**How to complete this task**
Make an exact copy of the records, dropping all pictures.

**Given records**

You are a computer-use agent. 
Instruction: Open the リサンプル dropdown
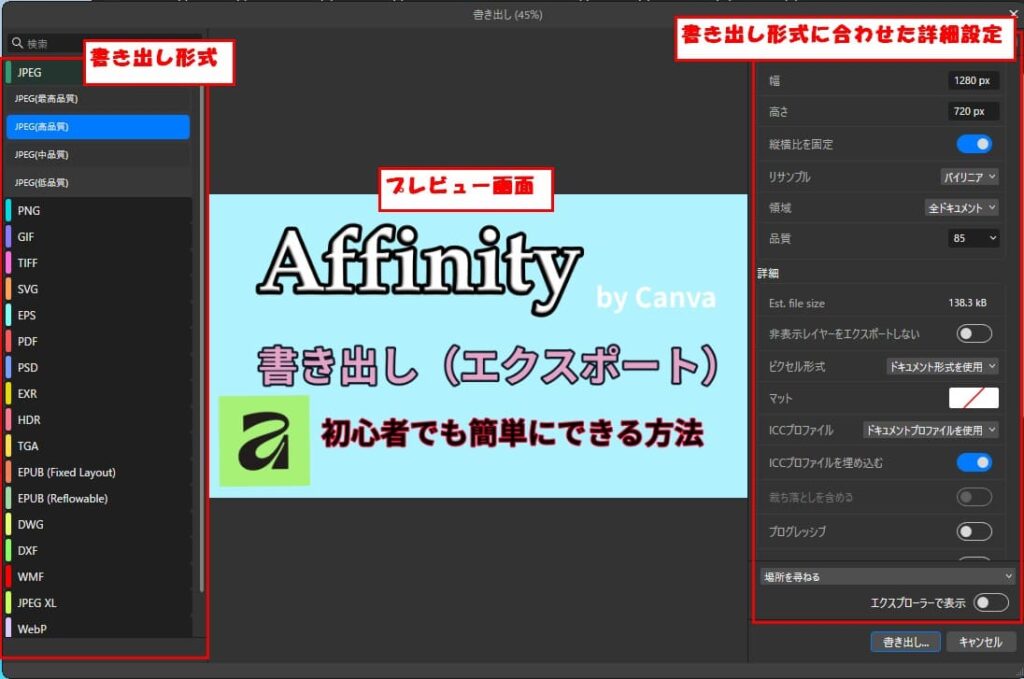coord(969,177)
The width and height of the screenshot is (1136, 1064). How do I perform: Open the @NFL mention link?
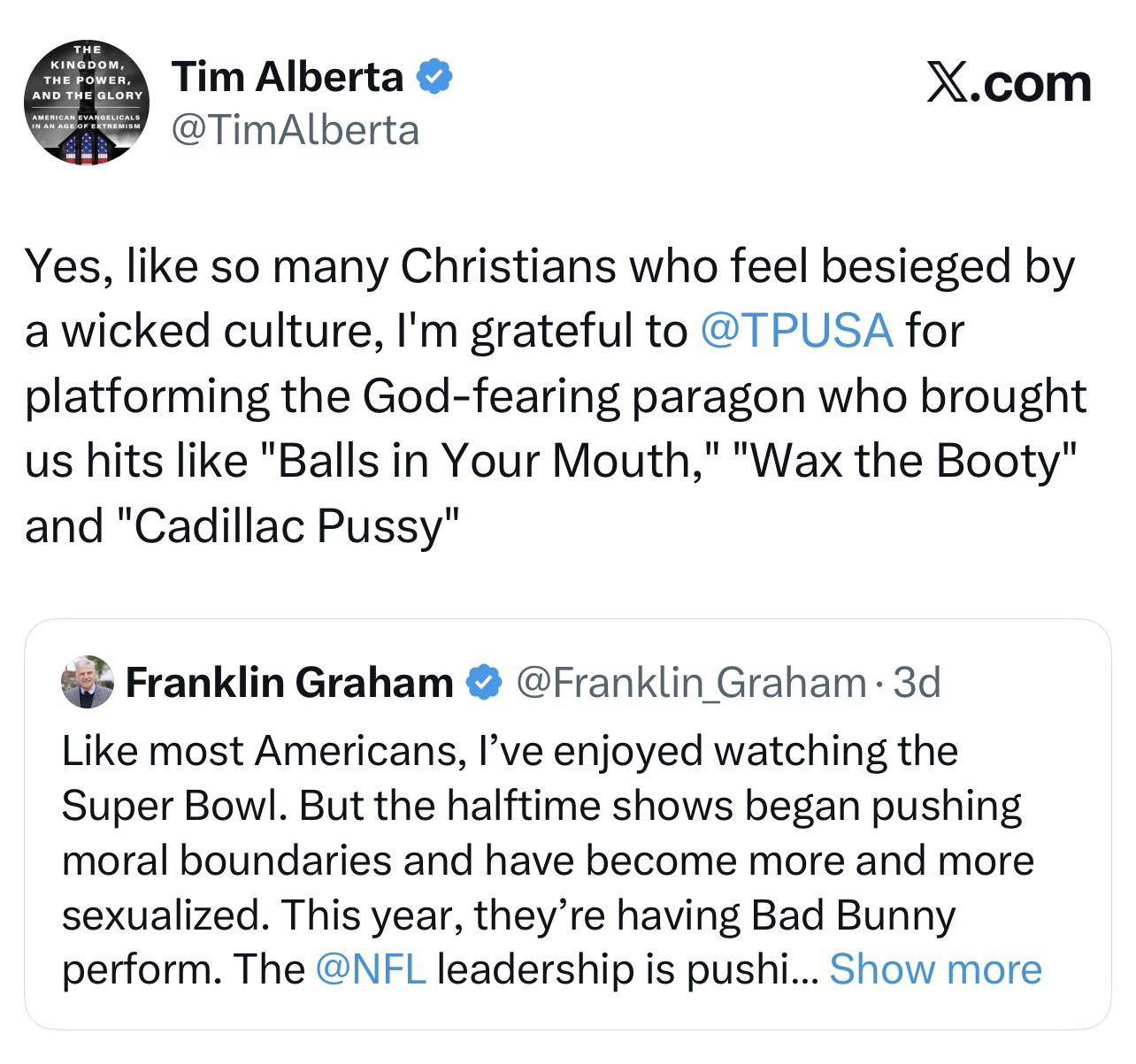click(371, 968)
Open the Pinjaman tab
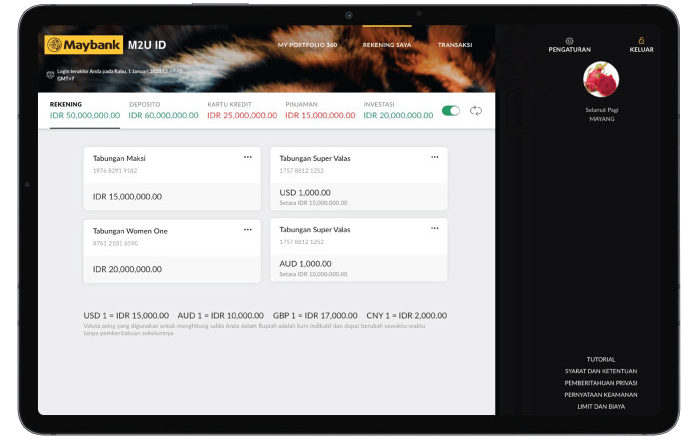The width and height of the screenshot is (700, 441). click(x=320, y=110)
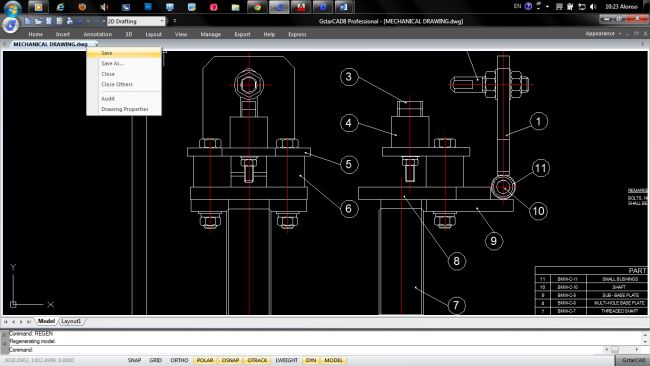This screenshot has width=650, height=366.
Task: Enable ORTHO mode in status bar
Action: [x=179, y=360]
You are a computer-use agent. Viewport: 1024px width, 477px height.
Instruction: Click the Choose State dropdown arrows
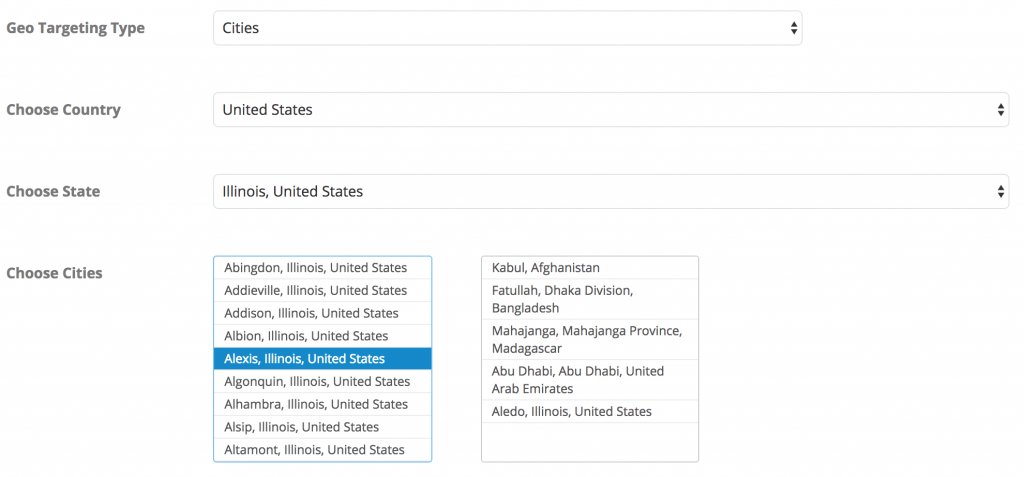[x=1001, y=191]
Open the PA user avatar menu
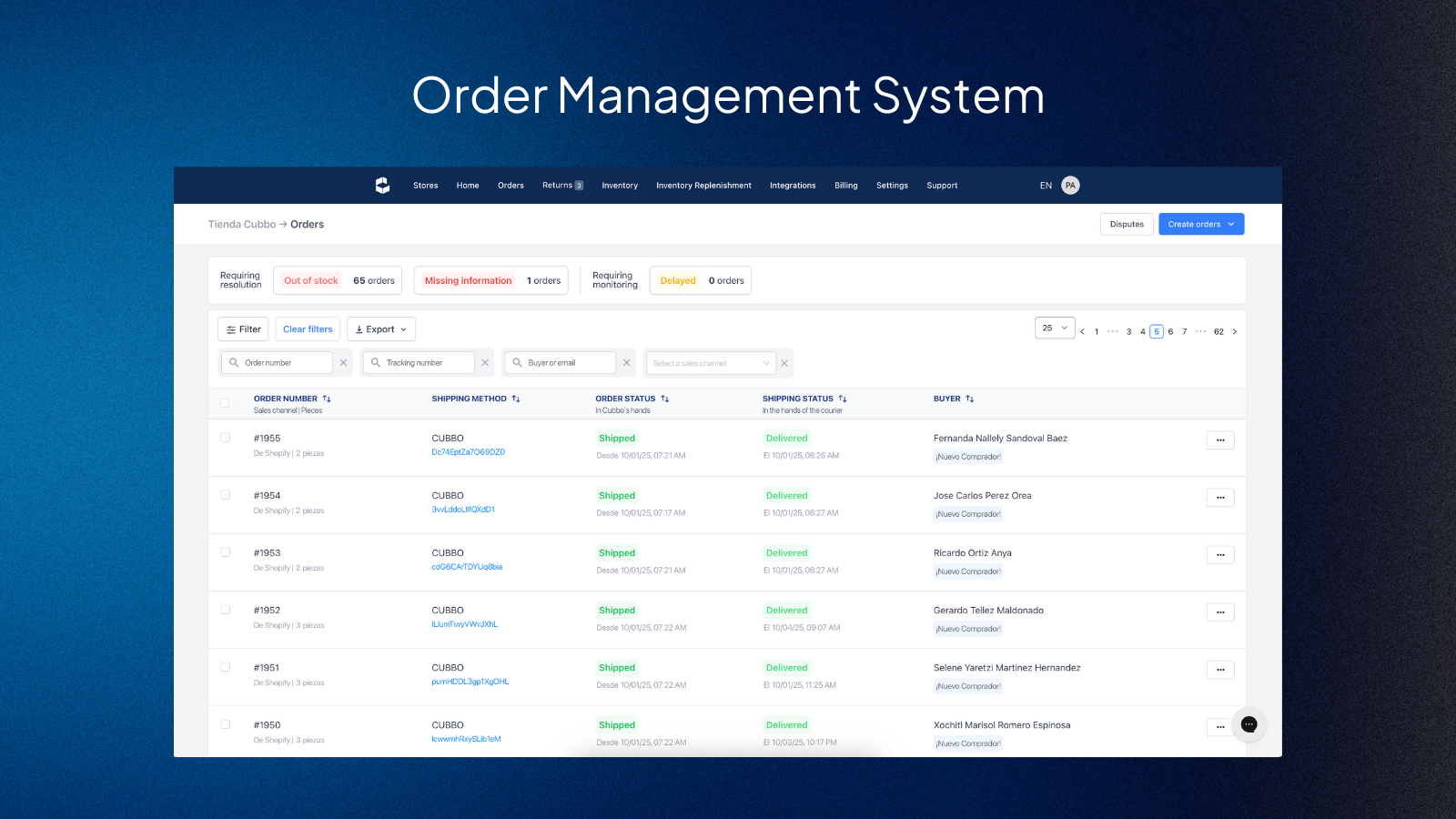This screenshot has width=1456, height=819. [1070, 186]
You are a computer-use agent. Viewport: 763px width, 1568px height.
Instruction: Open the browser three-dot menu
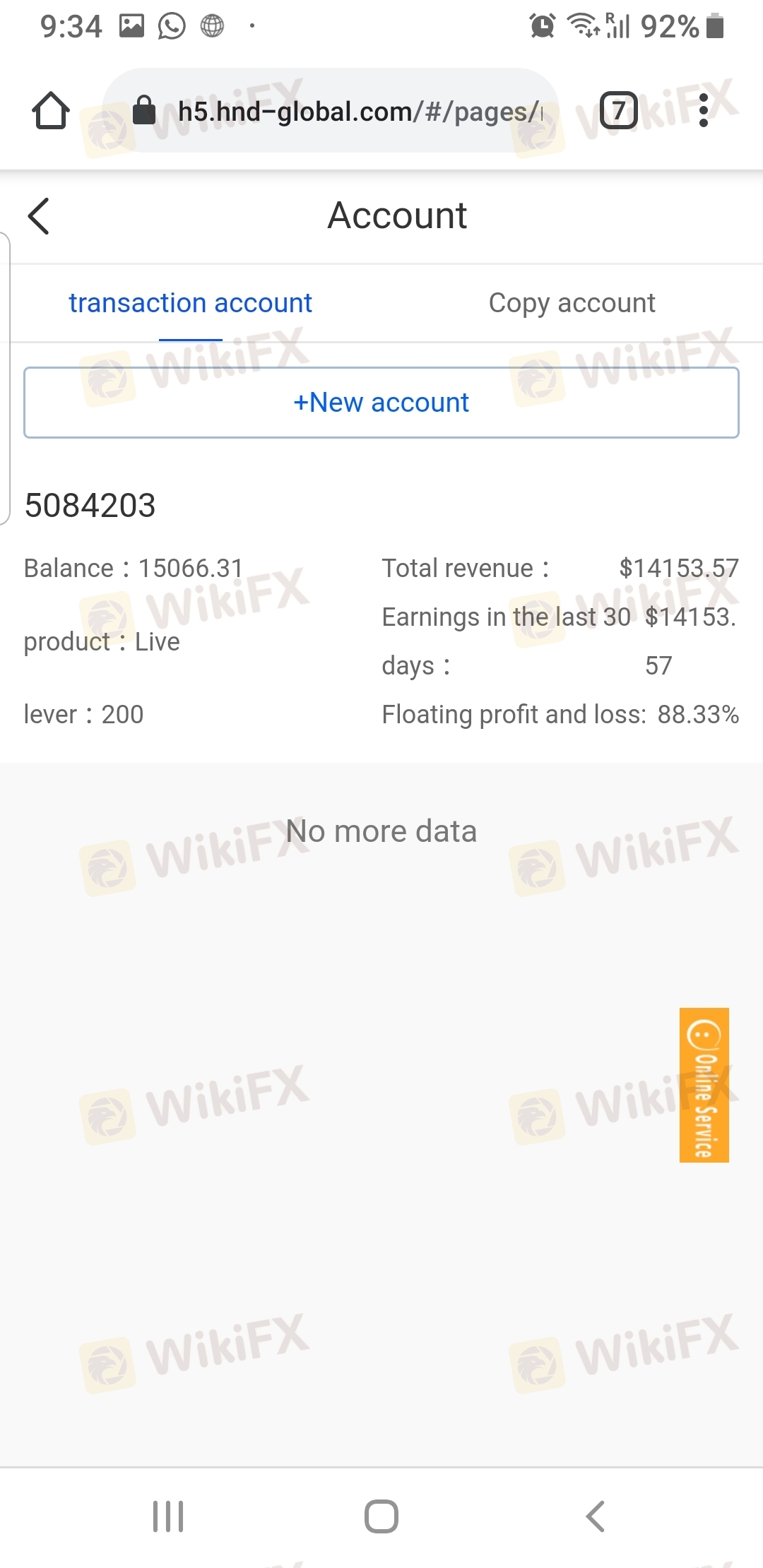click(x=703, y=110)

**Written solution**
You are a computer-use agent. 
Instruction: Open the リサンプル dropdown
coord(969,177)
The width and height of the screenshot is (1136, 1064). How do I perform: Open the @NFL mention link?
click(371, 968)
Open the Pinjaman tab
The width and height of the screenshot is (700, 441). click(x=320, y=110)
This screenshot has width=650, height=366.
Task: Enable ORTHO mode in status bar
Action: [x=179, y=360]
You are a computer-use agent. Viewport: 1024px width, 477px height.
Instruction: Click the Choose State dropdown arrows
[x=1001, y=191]
Open the PA user avatar menu
This screenshot has width=1456, height=819. [1070, 186]
You are a computer-use agent. Viewport: 763px width, 1568px height.
Instruction: Open the browser three-dot menu
click(x=703, y=110)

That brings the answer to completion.